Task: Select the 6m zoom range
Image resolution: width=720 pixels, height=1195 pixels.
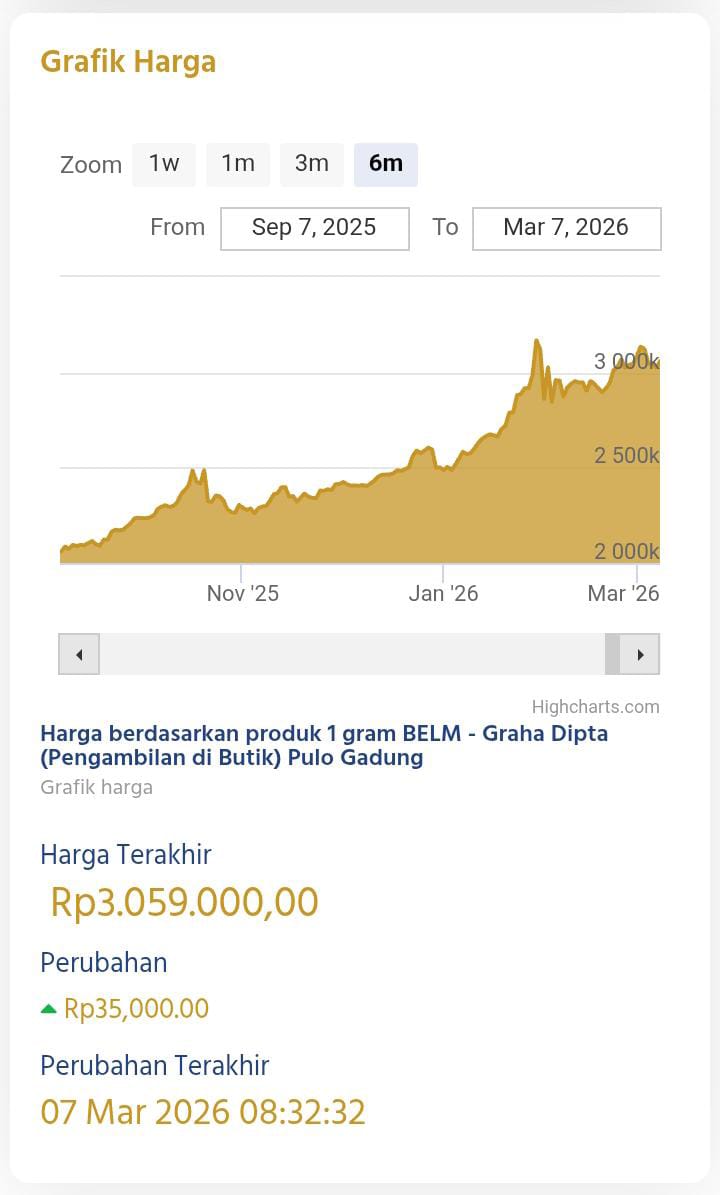Action: point(386,164)
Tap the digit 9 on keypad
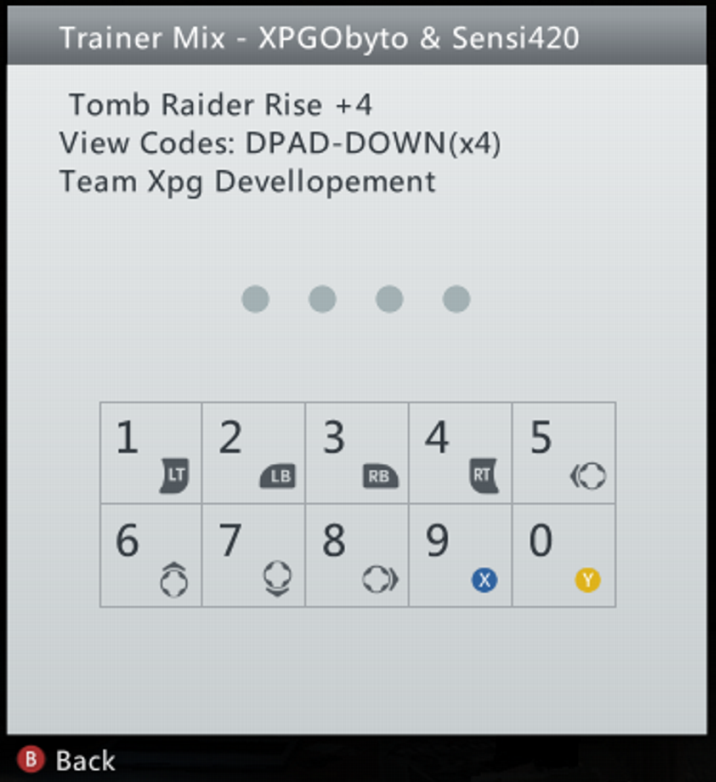 pyautogui.click(x=437, y=540)
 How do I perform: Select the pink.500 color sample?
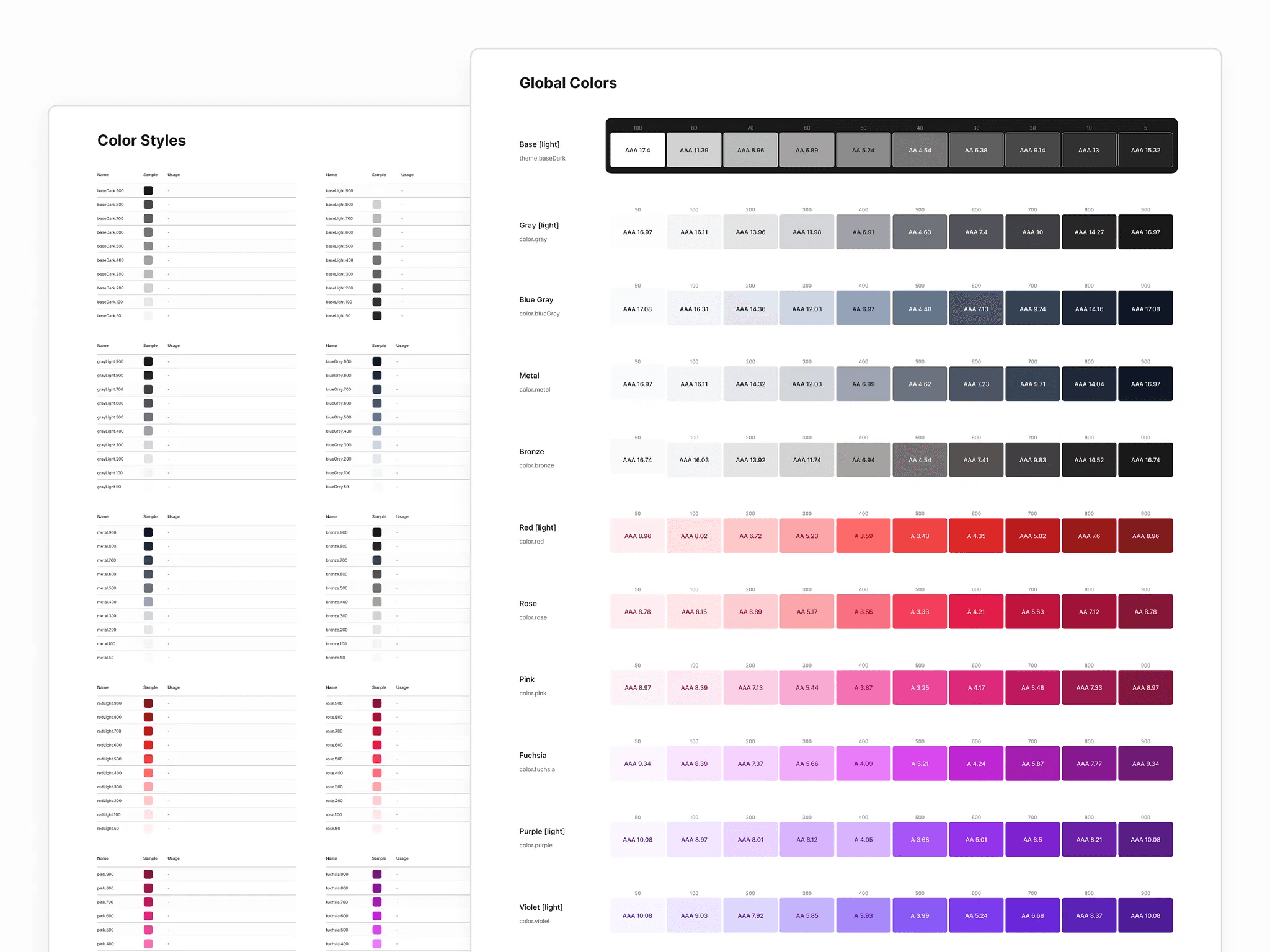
__________________________________________________
EXERCISE OBJECTIVE: Write out every entry above word for word, omitting the pictures.

FULL ANSWER:
Task: Select the 6m zoom range
Image resolution: width=720 pixels, height=1195 pixels.
Action: point(386,164)
Tap the digit 9 on keypad
 pyautogui.click(x=437, y=540)
 How do I perform: Select the pink.500 color sample?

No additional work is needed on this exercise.